| Aim of the task |
Copy out exactly the lines from the one containing "Where should I" through the end of the records, and no pictures.
━━━━━ Exercise inputs ━━━━━
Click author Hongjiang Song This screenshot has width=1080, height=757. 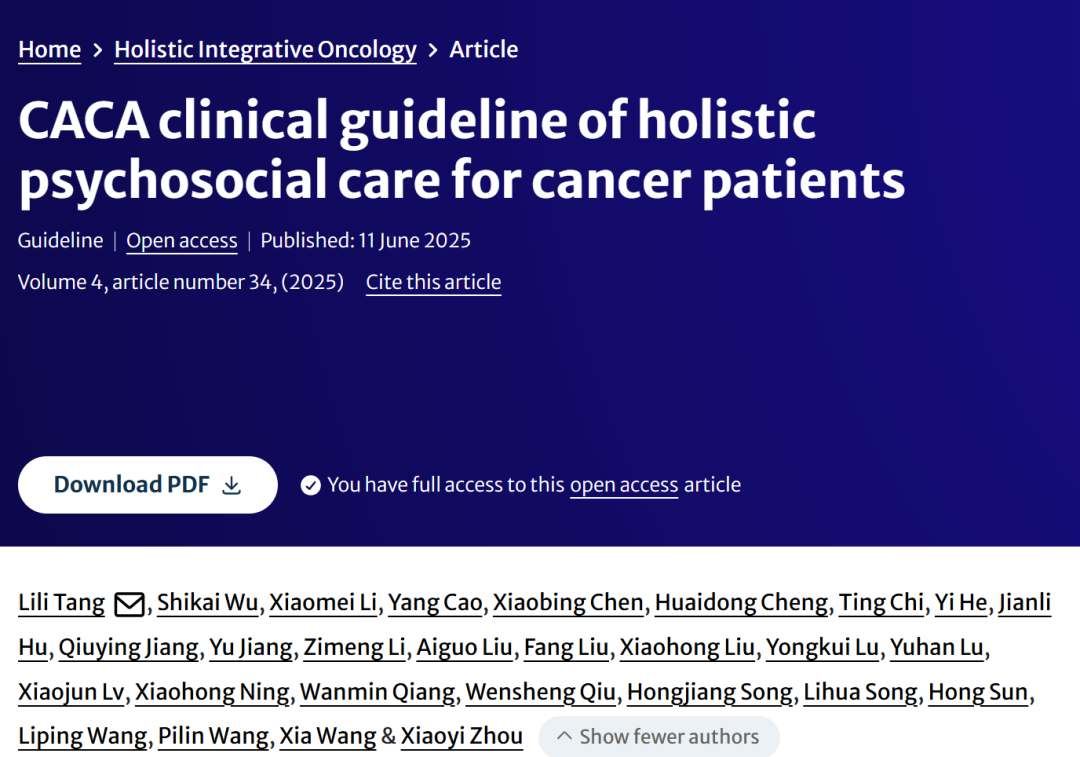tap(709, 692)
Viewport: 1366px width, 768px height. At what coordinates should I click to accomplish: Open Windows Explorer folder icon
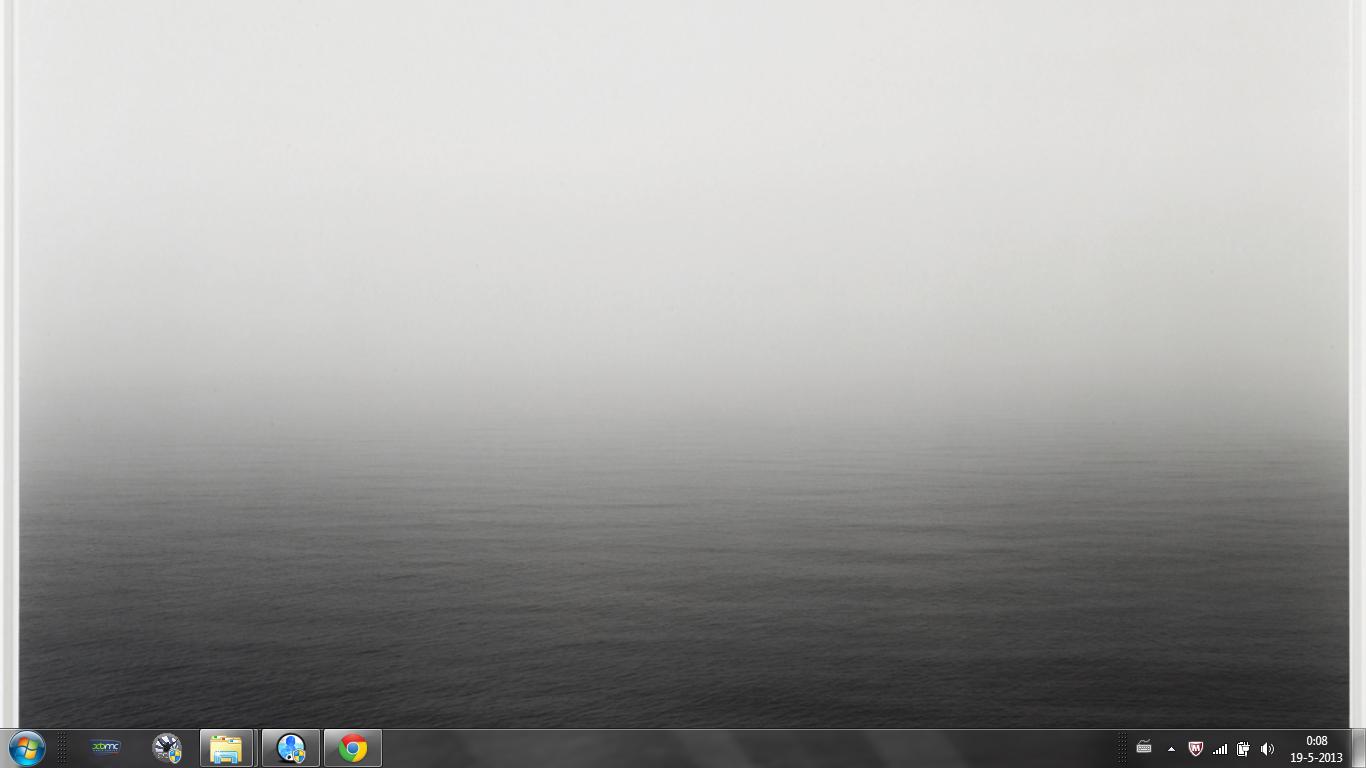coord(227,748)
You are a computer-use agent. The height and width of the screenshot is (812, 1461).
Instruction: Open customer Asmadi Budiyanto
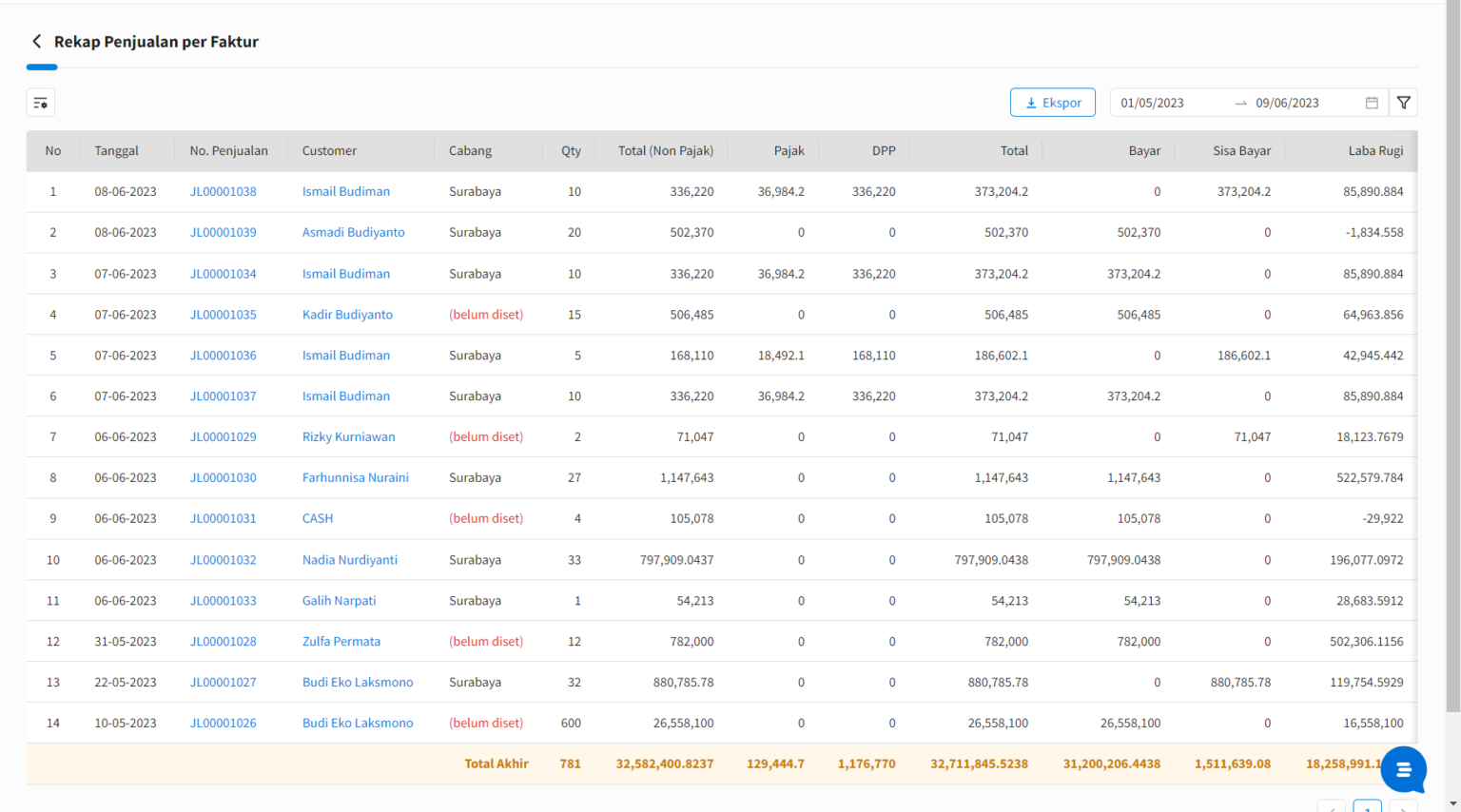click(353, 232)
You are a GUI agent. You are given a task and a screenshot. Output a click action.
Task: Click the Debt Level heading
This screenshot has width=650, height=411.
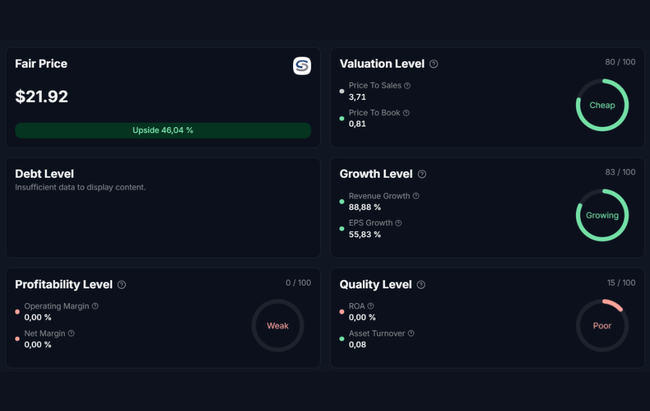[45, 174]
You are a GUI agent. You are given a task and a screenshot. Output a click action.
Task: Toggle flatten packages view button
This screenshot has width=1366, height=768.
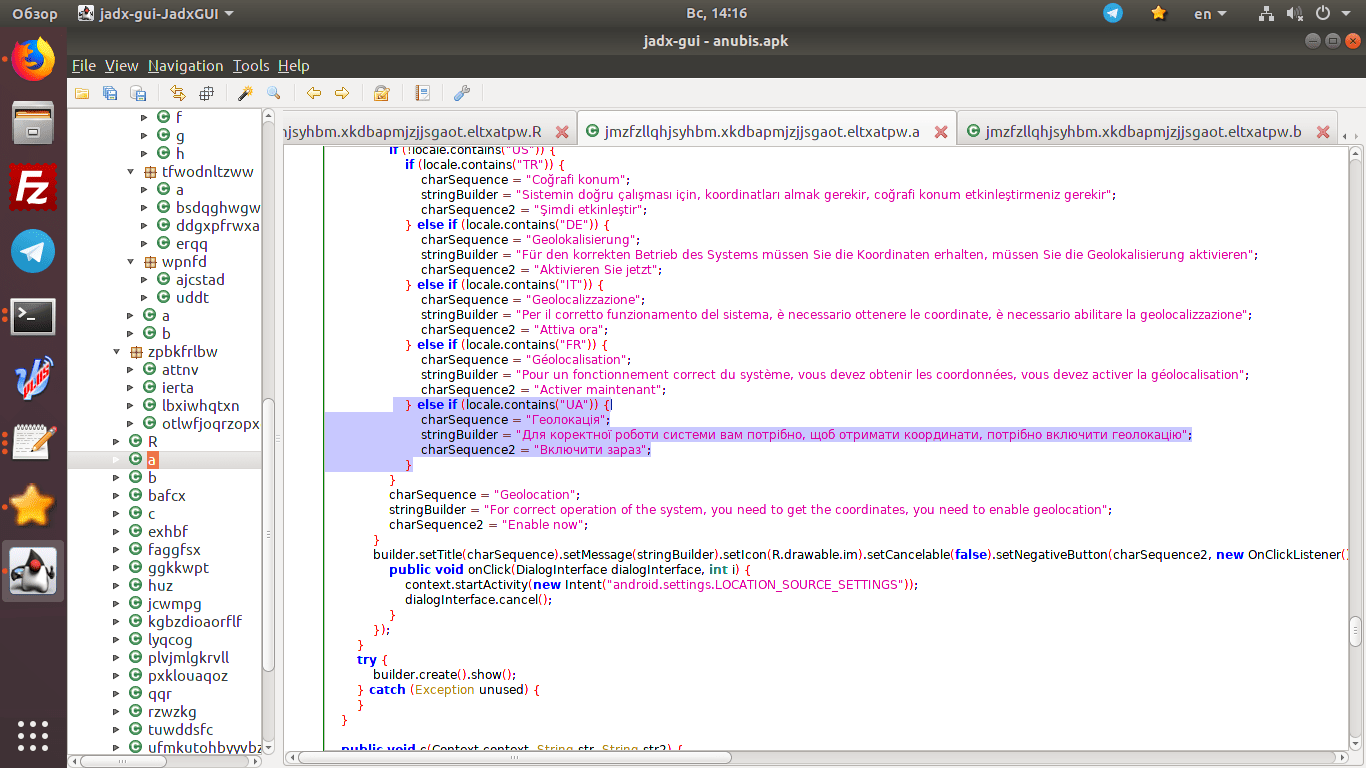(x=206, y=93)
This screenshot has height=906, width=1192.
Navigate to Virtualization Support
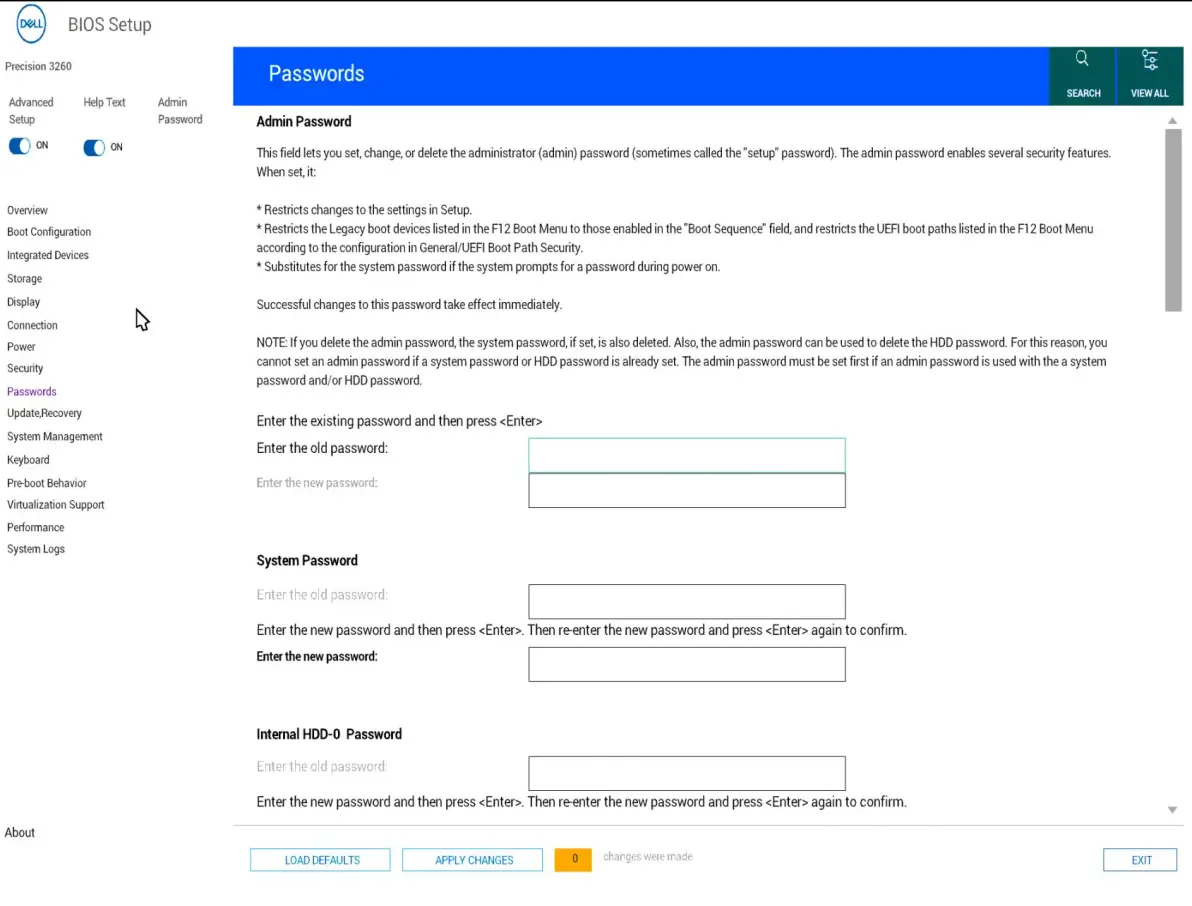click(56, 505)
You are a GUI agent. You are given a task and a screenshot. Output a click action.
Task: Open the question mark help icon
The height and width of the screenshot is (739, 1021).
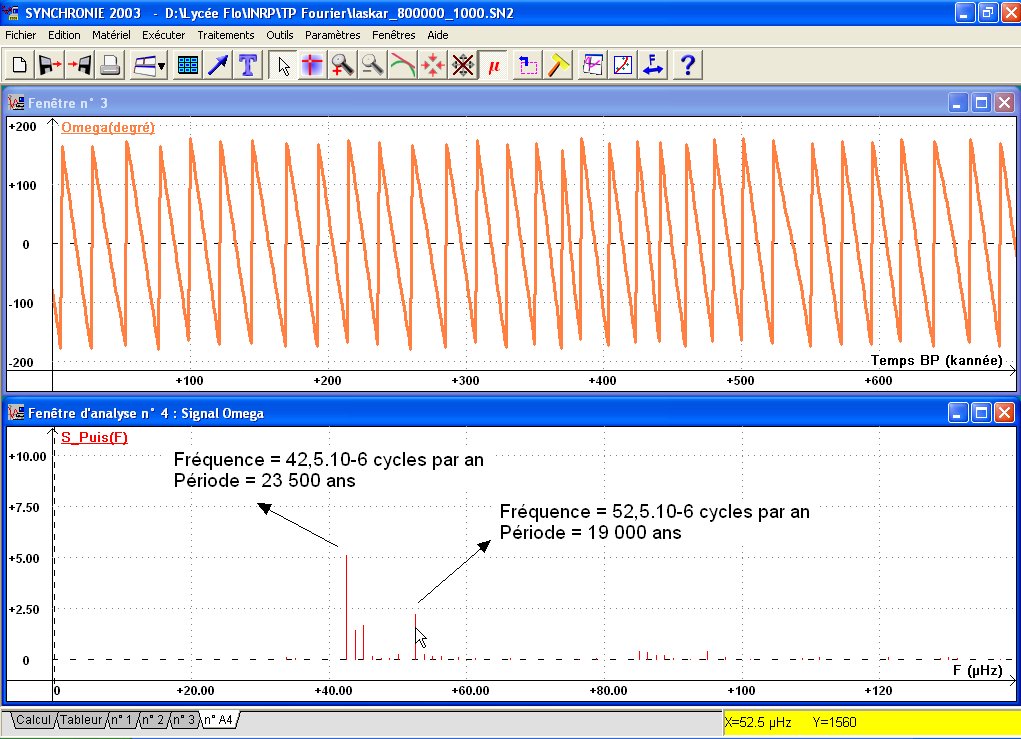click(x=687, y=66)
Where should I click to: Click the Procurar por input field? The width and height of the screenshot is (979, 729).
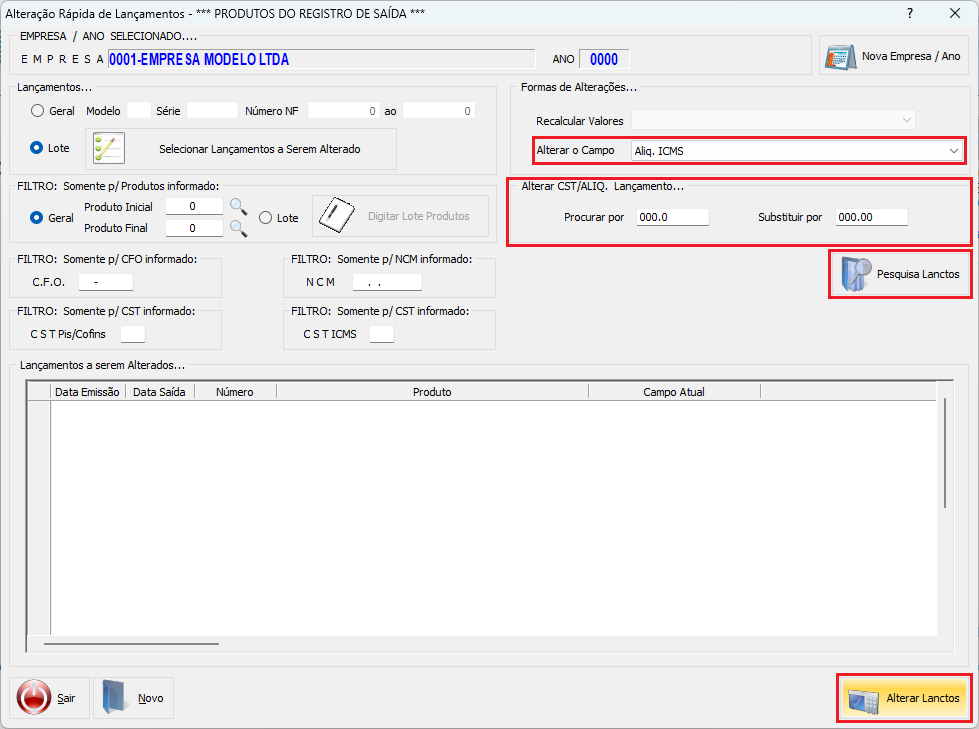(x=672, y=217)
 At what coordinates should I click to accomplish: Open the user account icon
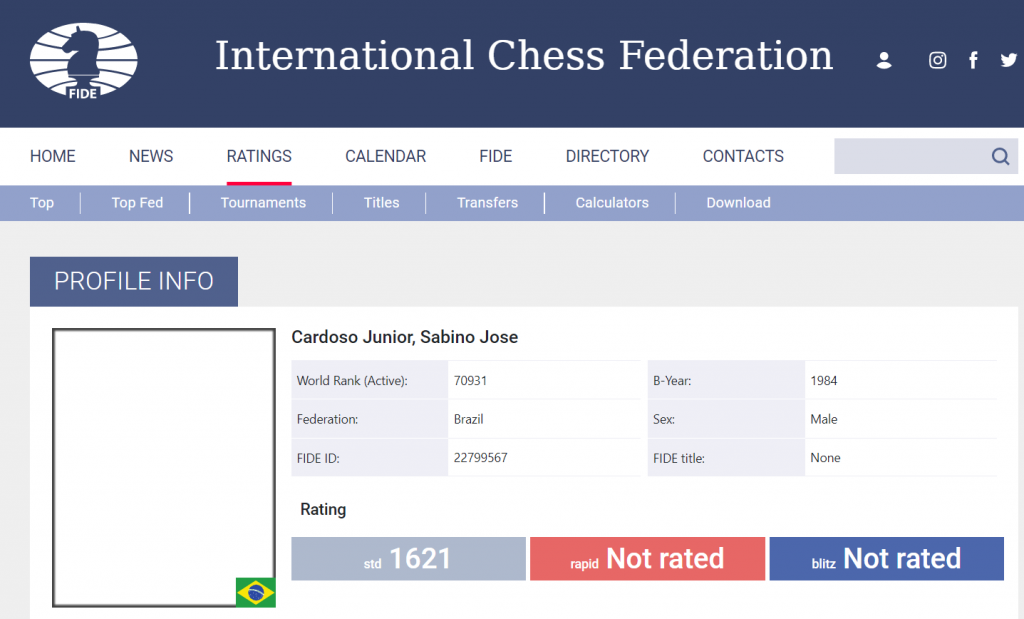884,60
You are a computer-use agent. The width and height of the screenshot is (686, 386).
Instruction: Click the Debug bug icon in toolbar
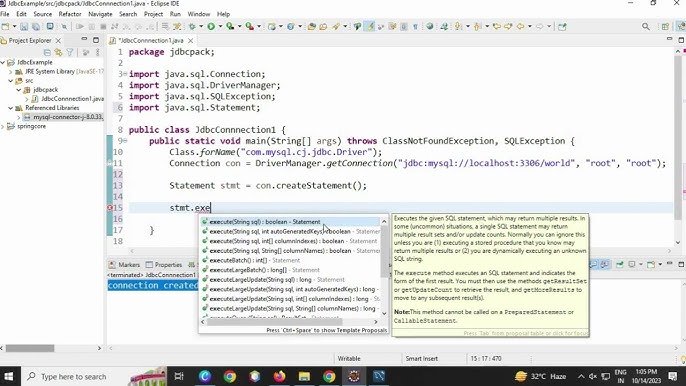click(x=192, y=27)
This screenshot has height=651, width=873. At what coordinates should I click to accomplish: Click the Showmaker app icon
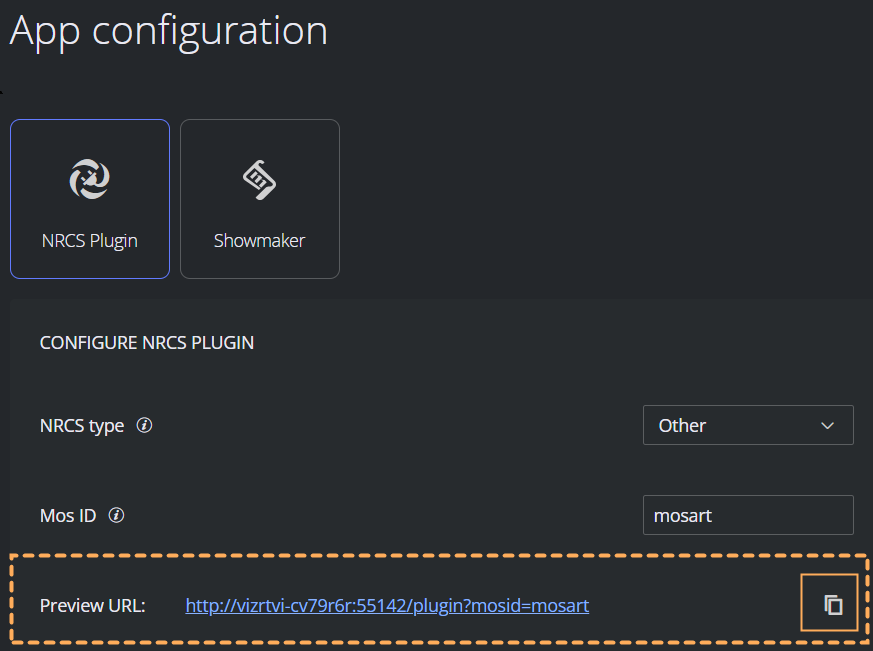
━━━━━
| Written response |
Where should I click to: Click the Procurar por input field? The width and height of the screenshot is (979, 729).
(x=672, y=217)
 At what coordinates should I click to accomplish: Open the user account icon
884,60
You are a computer-use agent. The width and height of the screenshot is (686, 386).
Instruction: Click the Debug bug icon in toolbar
click(x=192, y=27)
This screenshot has height=651, width=873. At what coordinates should I click to accomplish: Click the Showmaker app icon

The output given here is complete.